(Records provided)

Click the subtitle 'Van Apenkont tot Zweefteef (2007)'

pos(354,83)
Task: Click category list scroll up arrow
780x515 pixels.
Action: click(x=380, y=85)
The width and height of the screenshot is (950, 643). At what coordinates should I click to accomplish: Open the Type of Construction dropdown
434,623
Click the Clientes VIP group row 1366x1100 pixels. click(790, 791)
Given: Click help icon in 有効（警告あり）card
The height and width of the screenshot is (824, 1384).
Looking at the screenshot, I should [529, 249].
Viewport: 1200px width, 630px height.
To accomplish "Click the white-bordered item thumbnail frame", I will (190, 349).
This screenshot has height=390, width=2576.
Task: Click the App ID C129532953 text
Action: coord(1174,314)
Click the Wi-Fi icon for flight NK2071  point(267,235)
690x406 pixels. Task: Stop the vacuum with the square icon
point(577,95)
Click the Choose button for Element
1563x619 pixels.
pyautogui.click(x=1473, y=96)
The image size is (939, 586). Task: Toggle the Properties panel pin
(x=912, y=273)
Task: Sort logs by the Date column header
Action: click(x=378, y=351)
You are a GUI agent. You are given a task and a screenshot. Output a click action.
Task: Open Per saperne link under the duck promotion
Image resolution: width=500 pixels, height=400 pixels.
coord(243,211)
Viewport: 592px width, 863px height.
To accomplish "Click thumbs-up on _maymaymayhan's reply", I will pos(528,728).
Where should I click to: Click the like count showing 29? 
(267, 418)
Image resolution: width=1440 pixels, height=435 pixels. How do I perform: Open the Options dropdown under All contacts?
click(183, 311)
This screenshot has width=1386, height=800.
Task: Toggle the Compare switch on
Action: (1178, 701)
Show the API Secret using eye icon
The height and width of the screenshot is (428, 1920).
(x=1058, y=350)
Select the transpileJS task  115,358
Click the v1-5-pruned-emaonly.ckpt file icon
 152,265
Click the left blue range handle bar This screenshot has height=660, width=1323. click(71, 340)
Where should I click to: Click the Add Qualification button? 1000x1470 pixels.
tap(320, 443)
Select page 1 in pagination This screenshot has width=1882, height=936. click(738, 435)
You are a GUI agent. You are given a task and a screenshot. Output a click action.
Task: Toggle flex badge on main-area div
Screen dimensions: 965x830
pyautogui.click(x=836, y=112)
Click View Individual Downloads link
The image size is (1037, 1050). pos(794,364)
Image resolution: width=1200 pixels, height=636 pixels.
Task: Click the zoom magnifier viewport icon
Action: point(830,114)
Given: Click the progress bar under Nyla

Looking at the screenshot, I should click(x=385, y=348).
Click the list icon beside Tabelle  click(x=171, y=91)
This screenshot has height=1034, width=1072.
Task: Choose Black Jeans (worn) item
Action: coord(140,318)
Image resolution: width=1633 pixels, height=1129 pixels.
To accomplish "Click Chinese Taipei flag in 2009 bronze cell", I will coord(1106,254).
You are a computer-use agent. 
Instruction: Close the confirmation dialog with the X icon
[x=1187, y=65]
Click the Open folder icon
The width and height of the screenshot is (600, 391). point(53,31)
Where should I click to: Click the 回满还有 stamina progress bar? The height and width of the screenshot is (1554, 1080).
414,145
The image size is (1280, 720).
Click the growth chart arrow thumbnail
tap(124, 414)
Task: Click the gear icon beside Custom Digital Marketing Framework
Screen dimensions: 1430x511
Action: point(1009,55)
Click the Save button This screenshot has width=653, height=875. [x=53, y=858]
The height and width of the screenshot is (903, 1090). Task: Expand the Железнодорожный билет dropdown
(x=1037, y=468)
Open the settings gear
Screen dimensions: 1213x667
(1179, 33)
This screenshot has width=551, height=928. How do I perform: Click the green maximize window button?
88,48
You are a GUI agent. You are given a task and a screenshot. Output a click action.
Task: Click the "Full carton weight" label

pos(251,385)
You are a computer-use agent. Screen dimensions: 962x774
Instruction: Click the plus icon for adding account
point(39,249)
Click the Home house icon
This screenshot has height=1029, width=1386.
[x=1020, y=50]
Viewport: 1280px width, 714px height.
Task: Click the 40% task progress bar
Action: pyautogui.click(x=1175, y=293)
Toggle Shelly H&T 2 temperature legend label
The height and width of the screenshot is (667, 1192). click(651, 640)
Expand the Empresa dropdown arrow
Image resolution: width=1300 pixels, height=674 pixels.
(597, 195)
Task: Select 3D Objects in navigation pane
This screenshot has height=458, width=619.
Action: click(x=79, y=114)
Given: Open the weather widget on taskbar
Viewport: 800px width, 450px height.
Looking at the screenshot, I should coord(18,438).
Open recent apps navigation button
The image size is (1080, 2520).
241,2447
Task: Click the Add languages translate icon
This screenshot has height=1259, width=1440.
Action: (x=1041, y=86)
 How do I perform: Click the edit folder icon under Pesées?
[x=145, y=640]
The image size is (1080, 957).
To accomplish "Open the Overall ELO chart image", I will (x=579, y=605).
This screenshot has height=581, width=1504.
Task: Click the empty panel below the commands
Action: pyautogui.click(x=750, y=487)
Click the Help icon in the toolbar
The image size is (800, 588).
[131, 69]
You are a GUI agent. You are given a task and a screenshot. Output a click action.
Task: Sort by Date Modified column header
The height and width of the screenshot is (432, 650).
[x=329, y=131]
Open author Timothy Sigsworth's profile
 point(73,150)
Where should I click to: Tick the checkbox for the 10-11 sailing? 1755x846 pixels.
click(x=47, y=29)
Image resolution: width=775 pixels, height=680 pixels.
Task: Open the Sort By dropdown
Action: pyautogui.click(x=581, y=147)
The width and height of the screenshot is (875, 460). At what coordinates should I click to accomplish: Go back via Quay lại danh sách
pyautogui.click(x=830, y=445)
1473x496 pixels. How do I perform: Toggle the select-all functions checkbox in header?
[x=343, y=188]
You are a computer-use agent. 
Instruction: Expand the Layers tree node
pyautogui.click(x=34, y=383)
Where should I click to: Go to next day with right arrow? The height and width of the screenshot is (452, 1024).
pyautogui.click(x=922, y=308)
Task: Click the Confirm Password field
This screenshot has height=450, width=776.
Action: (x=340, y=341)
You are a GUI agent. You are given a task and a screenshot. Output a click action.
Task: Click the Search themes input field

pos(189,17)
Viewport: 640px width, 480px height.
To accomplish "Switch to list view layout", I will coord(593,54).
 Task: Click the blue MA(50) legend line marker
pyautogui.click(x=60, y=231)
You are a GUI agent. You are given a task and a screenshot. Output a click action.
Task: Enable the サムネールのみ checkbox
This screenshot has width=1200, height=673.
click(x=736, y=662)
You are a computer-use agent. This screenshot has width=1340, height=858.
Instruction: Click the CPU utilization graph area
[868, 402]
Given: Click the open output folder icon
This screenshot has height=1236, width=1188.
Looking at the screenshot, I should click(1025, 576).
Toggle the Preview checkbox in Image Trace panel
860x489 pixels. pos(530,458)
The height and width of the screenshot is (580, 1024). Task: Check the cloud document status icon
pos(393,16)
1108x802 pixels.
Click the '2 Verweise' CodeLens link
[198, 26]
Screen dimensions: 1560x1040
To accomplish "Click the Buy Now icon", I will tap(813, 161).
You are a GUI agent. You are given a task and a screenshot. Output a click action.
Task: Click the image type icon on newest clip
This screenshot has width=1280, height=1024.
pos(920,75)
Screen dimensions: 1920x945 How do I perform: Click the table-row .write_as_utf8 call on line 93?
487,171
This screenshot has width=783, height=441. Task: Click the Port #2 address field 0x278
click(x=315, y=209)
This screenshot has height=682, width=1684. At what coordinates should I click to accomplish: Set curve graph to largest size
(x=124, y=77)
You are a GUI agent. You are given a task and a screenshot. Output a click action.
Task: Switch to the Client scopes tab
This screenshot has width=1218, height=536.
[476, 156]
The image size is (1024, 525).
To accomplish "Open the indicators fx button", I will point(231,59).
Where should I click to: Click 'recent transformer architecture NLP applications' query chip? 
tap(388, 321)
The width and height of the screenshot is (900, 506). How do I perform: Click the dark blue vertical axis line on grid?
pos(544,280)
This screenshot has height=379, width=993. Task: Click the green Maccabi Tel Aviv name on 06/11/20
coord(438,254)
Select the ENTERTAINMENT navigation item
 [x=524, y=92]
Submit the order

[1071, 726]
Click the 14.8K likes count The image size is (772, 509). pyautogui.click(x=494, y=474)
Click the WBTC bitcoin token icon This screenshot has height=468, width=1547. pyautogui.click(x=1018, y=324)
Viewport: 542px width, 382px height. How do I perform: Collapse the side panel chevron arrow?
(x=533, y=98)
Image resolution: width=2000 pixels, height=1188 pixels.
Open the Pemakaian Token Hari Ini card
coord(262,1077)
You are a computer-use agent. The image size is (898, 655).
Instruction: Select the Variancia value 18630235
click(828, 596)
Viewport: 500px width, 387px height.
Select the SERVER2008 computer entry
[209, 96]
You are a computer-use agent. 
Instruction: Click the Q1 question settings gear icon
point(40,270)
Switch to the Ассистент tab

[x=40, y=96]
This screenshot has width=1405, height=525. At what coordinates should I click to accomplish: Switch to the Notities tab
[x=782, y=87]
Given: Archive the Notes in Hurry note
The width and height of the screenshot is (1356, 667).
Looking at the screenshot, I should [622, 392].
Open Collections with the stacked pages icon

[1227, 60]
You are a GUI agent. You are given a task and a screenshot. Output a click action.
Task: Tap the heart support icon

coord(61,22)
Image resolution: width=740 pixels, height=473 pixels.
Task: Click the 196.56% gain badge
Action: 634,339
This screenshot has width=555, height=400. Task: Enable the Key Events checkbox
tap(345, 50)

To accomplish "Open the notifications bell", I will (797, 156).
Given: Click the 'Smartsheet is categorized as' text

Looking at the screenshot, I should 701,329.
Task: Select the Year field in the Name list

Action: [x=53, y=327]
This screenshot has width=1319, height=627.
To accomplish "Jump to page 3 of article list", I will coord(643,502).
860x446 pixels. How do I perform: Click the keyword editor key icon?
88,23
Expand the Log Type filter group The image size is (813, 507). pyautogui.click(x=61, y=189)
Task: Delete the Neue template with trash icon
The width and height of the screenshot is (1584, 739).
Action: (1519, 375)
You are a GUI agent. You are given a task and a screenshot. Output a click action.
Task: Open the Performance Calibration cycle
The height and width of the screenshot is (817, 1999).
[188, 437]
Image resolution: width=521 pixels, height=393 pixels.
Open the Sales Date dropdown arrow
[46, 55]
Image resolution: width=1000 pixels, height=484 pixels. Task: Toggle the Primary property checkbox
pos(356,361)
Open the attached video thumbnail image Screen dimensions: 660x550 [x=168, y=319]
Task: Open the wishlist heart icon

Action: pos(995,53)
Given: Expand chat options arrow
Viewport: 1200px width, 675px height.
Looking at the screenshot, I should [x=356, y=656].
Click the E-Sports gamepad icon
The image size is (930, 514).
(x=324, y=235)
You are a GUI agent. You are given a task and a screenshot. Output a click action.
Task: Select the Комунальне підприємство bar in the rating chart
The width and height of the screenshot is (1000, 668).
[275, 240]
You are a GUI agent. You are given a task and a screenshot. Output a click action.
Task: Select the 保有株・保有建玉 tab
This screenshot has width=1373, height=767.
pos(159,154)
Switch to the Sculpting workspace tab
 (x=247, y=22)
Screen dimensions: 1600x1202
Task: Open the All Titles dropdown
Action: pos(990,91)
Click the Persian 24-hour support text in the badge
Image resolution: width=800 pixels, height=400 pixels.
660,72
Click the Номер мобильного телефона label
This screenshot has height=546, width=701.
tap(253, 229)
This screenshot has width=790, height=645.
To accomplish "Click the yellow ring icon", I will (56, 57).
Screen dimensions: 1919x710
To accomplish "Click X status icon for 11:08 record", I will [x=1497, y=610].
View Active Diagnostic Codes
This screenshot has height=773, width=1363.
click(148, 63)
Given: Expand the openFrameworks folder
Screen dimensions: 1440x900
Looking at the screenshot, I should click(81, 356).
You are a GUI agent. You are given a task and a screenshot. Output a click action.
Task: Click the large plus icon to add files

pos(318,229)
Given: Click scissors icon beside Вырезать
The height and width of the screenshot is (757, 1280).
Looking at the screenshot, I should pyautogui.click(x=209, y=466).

(End Records provided)

**Aim of the exercise**
Would you copy every line from the listing above that has the string "group" in it?

**Answer area**
Click the Clientes VIP group row 1366x1100 pixels. click(790, 791)
Expand the Log Type filter group The image size is (813, 507). pyautogui.click(x=61, y=189)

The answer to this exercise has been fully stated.